店を閉める時間になっても彼女は現れない。外は朝から大雨でもしかしたらバスが遅れているのかもしれない。が、少し胸騒ぎがする。
電話をかけてみる。番号を打つ手が少し汗ばんでいるのが分かる。
「プルルル…プルルル……。」
出ない。
直ぐにもう一度かける。
「プルルル…はい。」
聞き慣れない女性の声だ。
「あの、花屋の三上と申します。今日ご予約頂いた花束を取りに来られないのでご連絡しました。

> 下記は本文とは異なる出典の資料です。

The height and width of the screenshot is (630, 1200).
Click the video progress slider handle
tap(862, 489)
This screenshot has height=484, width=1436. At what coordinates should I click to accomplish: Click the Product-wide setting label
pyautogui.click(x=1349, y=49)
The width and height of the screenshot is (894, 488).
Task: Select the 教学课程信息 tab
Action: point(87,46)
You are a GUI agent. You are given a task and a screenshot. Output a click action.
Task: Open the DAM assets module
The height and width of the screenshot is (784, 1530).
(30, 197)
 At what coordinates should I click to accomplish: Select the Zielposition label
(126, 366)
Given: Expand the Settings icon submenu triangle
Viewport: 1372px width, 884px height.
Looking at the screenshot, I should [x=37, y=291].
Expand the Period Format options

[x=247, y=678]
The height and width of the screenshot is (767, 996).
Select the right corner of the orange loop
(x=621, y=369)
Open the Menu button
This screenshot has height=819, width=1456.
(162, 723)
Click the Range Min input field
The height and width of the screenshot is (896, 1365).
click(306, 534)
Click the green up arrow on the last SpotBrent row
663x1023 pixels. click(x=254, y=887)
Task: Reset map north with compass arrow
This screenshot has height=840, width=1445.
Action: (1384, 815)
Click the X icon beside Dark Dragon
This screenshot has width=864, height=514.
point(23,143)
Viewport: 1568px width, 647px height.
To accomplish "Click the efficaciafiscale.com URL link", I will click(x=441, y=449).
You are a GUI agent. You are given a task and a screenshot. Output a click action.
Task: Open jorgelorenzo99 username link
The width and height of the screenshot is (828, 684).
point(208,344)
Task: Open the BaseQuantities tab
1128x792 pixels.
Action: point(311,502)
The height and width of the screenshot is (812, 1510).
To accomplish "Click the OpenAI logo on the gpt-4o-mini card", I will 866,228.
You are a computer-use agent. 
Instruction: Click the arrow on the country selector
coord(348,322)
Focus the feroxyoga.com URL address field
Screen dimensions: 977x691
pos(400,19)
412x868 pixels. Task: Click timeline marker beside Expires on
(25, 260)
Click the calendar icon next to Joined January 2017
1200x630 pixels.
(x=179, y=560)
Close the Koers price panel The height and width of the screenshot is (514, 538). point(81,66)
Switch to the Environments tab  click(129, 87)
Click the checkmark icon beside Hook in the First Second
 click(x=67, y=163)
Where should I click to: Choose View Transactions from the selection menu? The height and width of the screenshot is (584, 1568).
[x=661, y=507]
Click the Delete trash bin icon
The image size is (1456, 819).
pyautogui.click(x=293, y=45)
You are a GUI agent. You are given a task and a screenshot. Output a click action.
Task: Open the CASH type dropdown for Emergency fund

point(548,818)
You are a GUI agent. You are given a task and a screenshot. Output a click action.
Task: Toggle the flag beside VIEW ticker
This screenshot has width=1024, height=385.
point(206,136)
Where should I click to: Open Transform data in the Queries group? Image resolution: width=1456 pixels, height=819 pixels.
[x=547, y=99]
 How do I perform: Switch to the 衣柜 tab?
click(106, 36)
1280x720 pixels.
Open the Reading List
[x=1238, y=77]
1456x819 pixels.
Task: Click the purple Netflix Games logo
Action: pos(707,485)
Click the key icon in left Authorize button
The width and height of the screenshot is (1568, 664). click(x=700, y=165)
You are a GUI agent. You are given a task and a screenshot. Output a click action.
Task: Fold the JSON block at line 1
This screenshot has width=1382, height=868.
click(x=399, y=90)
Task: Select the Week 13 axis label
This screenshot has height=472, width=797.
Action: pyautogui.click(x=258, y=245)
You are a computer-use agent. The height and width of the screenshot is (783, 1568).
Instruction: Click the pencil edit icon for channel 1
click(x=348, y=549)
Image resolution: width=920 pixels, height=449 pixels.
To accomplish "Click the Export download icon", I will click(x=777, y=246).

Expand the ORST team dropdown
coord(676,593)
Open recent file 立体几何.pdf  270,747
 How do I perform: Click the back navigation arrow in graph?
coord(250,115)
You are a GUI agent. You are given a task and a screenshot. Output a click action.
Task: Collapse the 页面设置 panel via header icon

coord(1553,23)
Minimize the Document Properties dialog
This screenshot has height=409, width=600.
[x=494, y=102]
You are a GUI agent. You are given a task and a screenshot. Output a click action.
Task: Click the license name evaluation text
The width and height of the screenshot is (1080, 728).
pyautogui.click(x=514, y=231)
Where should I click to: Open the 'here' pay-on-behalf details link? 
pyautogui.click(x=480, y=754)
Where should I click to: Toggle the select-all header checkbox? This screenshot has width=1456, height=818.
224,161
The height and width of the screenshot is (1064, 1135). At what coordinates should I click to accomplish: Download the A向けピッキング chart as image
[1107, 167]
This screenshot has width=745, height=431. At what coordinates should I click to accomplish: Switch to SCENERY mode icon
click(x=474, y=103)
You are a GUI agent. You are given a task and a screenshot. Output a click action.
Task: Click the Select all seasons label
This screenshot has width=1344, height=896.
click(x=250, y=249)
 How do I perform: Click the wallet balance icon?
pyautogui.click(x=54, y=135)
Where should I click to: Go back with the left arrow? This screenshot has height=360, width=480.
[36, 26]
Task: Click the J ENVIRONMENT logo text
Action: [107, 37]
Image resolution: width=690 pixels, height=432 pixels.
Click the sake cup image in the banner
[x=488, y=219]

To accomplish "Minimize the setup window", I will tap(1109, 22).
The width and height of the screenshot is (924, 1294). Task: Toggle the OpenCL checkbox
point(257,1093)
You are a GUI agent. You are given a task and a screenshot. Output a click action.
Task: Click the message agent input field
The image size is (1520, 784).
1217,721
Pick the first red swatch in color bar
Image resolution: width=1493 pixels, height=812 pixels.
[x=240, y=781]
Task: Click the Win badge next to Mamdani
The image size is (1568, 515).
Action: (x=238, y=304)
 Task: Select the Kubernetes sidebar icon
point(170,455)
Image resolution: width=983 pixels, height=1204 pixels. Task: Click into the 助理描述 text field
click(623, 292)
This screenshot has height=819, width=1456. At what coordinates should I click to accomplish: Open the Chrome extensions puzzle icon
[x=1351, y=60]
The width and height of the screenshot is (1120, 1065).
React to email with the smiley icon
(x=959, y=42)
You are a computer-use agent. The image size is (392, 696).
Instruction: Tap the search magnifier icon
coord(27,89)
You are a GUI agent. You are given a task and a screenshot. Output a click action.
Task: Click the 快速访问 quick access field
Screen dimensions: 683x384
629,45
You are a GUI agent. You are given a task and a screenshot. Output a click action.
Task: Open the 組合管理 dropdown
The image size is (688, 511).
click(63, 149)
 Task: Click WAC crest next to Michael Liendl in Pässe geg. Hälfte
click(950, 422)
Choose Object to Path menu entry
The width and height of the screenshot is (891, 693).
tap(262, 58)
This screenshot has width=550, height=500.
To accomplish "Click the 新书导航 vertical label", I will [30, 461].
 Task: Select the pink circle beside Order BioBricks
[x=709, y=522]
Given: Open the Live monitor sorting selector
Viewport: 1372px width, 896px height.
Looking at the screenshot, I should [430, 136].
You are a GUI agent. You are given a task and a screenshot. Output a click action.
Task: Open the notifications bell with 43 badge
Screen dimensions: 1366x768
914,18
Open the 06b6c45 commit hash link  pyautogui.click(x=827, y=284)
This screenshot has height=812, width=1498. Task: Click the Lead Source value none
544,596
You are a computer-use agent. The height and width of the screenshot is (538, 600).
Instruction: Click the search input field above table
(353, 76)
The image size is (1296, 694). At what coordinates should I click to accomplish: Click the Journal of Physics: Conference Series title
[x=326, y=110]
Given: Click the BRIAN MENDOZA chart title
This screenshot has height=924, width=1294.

」
「そうですか。それは大変失礼しました。あの、後日取りに行きますので、ええ、あの枯れてしまっても取りに行きますので取っておいて下さいますか。」
「枯れてしまっても、、ですか。」
「ええ。」
「失礼ですが青木さんでは無いですよね。青木さんは今そこにはいらっしゃらないのですか。」
「…娘は、娘は今夜が山だと先生が。」
目を閉じる事も、息をする事も、口が開いている事さえも忘れた。
ただ、外から聞こえてくるどしゃ降りの雨が胸をひどくひどく打ちのめすかのように大きな音を立てながら降り続いている。
電話を切り急いで病院へと向かう。